Call it the triple-whammy: An elderly parent, a new significant other and an aging bull market.
A reader recently shared his frustrations over watching his elderly father gift a large portion of his assets to a new, much- younger girlfriend. He is his father’s designated power of attorney but learned quickly through his attorney that there’s not a lot he can do about the situation because the father hasn’t been declared (often by a physician) to be incapacitated.
The months or years leading up to a determination that would trigger a power of attorney designation are complex and often emotionally painful.
Meanwhile, as interest rates remain at historically low levels, and market prognosticators trim their expectations for stock and bond portfolio returns in coming years, families are concerned about a combination of big withdrawals and low returns at the end of life that will ultimately decimate the elders’ savings and leave adult children on the hook to make up the difference.
Many of the worst financial abusers are the very children or other relatives who are supposed to be looking out for these seniors, experts say.
“It’s the old he said, she said,” says Martin Shenkman, a New Jersey tax and estate planning attorney. “Is the new girlfriend unduly influencing the senior or taking incredible care of him, and it’s the children who are just trying to save their inheritance? Often, nobody (considered a neutral party) knows.”
Beginning to document examples of financial mismanagement is a common first step but can also be fraught with consequences, experts say.
Shirley Whitenack, an estate planning attorney and president of the National Academy of Elder Law Attorneys, said she has seen many families pulled apart as children fight in court to take control of parents’ assets.
“Then if the children lose, the parents by then are so angry they cut the kids off completely,” she said.
Inheritance issues are always tricky, as any parent knows who has contemplated leaving assets to children according to their perceived needs rather than splitting them equally.

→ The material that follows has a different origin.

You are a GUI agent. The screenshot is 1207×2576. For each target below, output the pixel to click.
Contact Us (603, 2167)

On that front, many families have learned that children’s circumstances can often change over time, and that giving different amounts can permanently damage sibling relationships long after the parents are gone.
Splitting an estate equally puts the onus on the children, not the parents, to be good stewards of the money.

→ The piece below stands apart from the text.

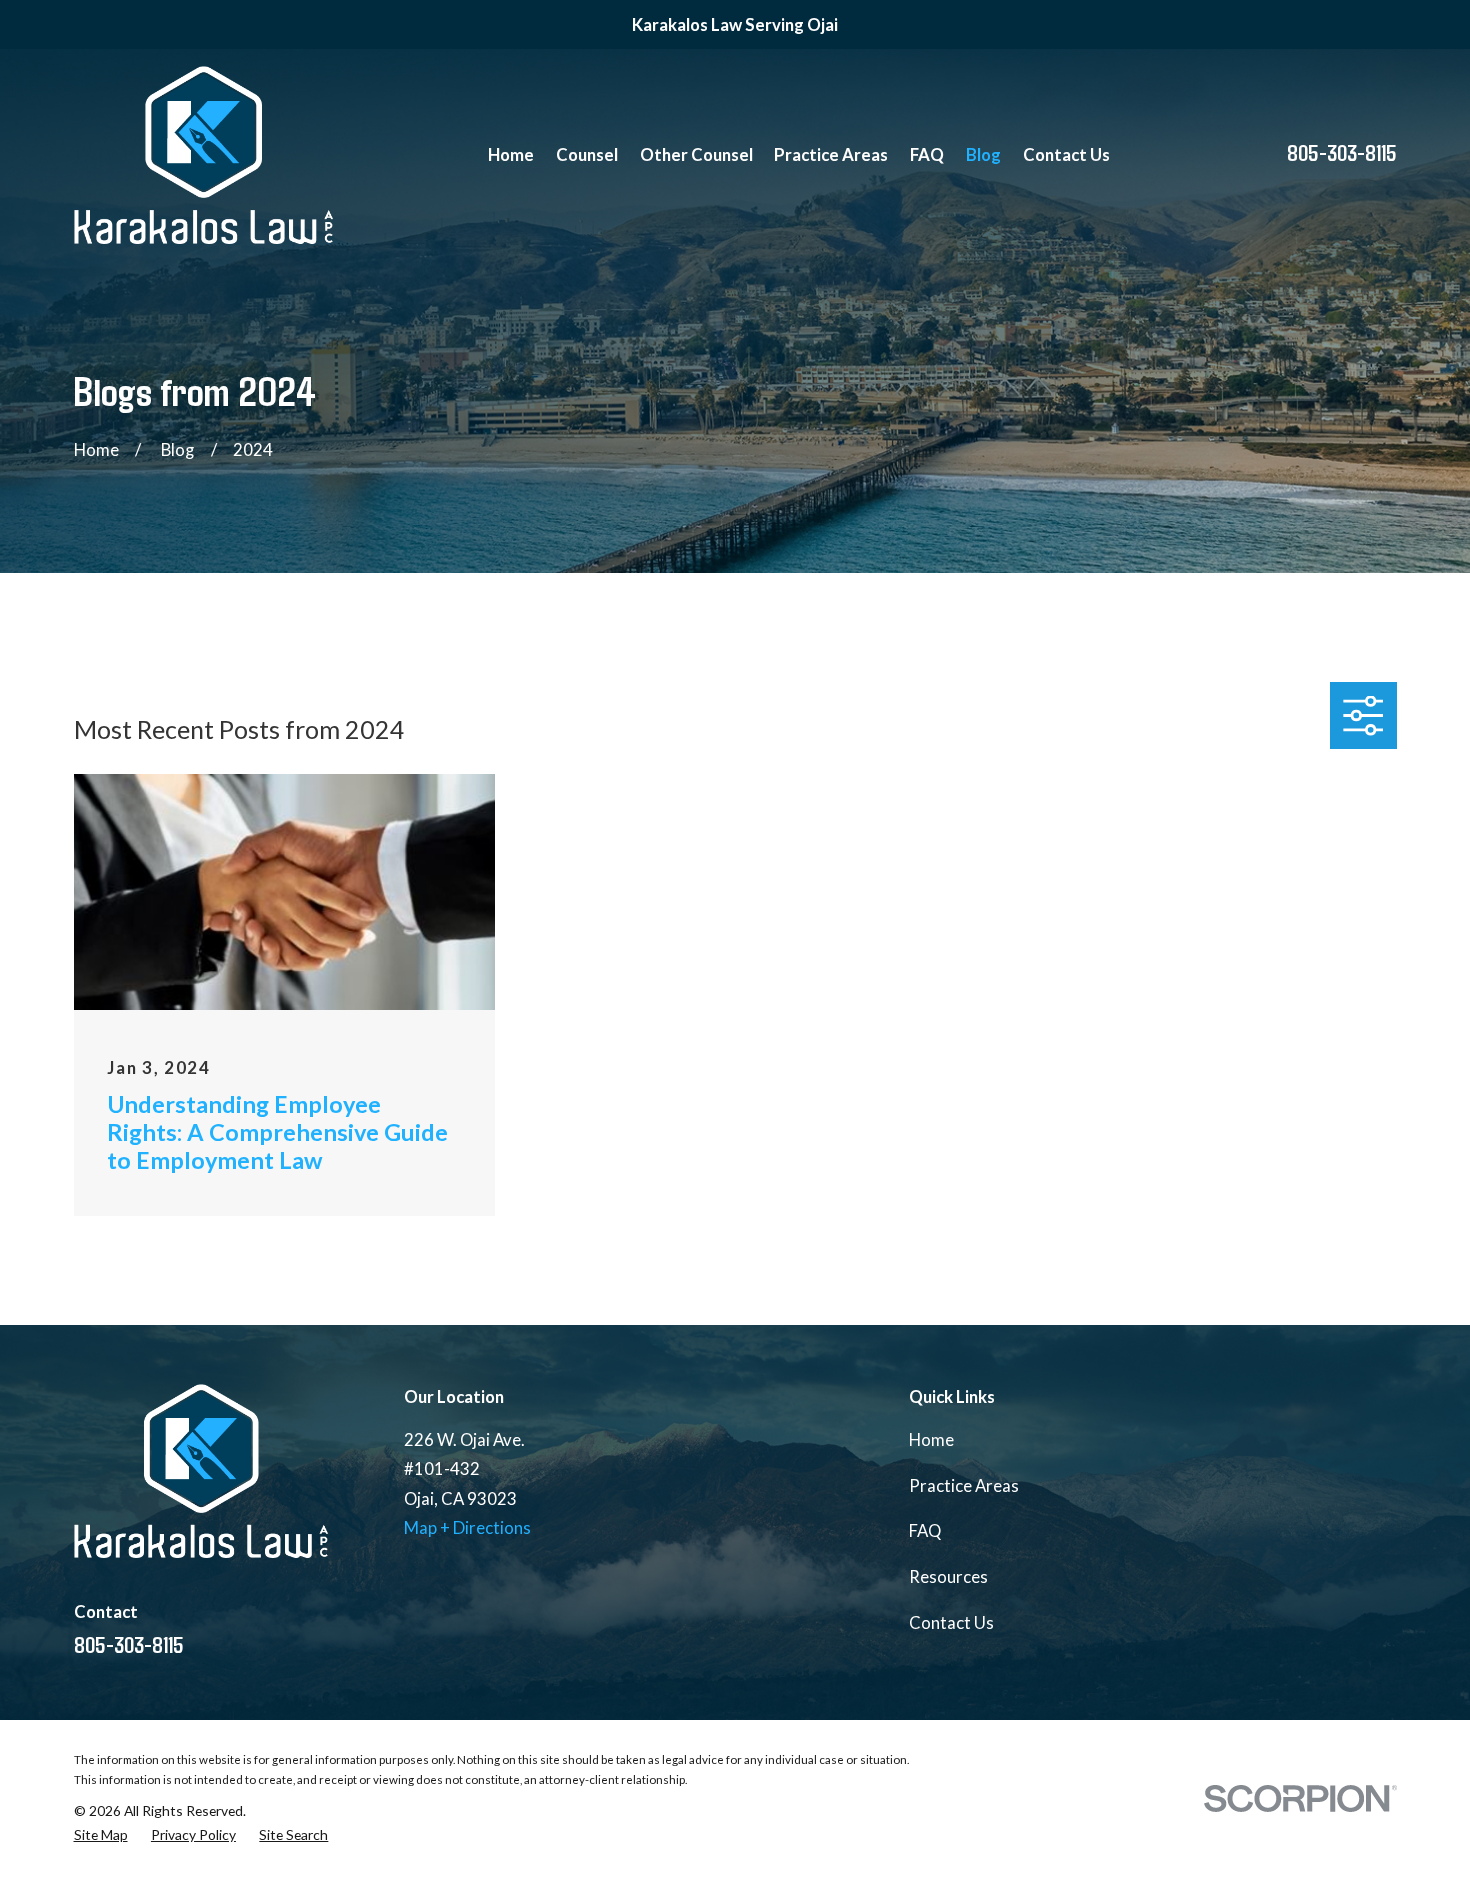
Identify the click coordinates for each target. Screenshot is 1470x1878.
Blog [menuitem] (983, 154)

In other words, simpler is sometimes better.
That’s the theory behind financial planner Satoru “San” Asato’s retirement income planning with clients, he said.
One client, a mentally fit and affluent woman in her early 80s, began dating a man with very few financial resources, prompting an adult child, her power of attorney, to voice some concerns.
“What makes the situation manageable for us is our process,” Asato said. When the woman first became a client, they agreed that the goal of her financial plan was to spend her assets down completely, with no inheritance goal.
Using software and a withdrawal discipline that can respond to investment return volatility and a planning horizon five years beyond a conservative life expectancy estimate, he’s confident she won’t exhaust the funds. If for some reason it begins to look like she might, she can tap home equity. If not, then the home becomes the asset she passes down to heirs.
“I tell clients, ‘My interest is in you staying financially independent for the rest of your life, and we’re going to (aim to) spend all that money down to zero,’ ” Asato said. “When I say that, they are initially shocked, but by the time we discuss it a little bit, they all say, ‘Yes, I want to stay independent, and any money leftover and the real estate can go to the kids.’ ”
“When I explain this to (clients’) kids, they are relieved to know they won’t need to fund income security for their parents in retirement,” he said. Resolving some of the unknowns about their parents’ plan tends to dissipate a lot of concerns, he said.
The upfront income planning also helps clients keep some perspective on their assets as their personal relationships change, he said.
“When I explain what the income is they’ll have off of their assets, women clients in particular are able to stay on budget so they don’t jeopardize that income.”
Asato doesn’t try to tackle getting into detail about what, or who, clients spend their money on. Again, simpler is better, he said.